Alpha-2-macroglobulin functions as an inhibitor of fibrinolytic, clotting, and neutrophilic proteinases in sepsis: Studies using a baboon model

Abstract

Alpha-2-macroglobulin (α2M) may function as a proteinase inhibitor in vivo. Levels of this protein are decreased in sepsis, but the reason these levels are low is unknown. Therefore, we analyzed the behavior of α2M in a baboon model for sepsis. Upon challenge with a lethal (4 baboons) or a sublethal (10 baboons) dose of Escherichia coli, levels of inactivated α2M (iα2M) steadily increased, the changes being more pronounced in the animals that received the lethal dose.
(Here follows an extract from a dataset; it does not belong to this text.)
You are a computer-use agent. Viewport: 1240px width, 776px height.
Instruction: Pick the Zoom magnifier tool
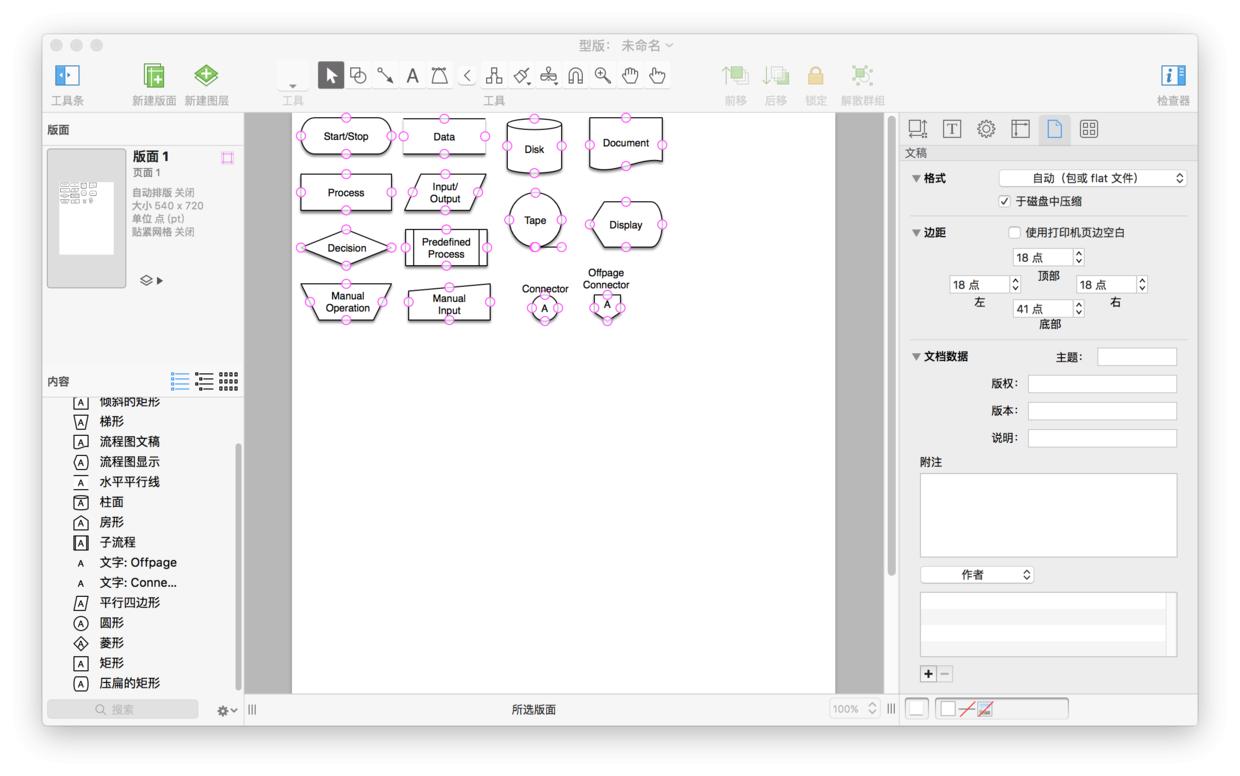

The rise in iα2M significantly correlated with the increase of thrombin-antithrombin III, plasmin-α2-antiplasmin, and, to a lesser extent, with that of elastase-α1-antitrypsin complexes, raising the question of involvement of fibrinolytic, clotting, and neutrophilic proteinases in the inactivation of α2M. Experiments with chromogenic substrates confirmed that thrombin, plasmin, elastase, and cathepsin G indeed had formed complexes with α2M. Changes in α2M similar to those observed in the animals that received E. coli occurred in baboons challenged with Staphylococcus aureus, indicating that α2M formed complexes with the proteinases just mentioned in gram-positive sepsis as well. We conclude that α2M in this baboon model for sepsis is inactivated by formation of complexes with proteinases, derived from activated neutrophils and from fibrinolytic and coagulation cascades. We suggest that similar mechanisms may account for the decreased α2M levels in clinical sepsis.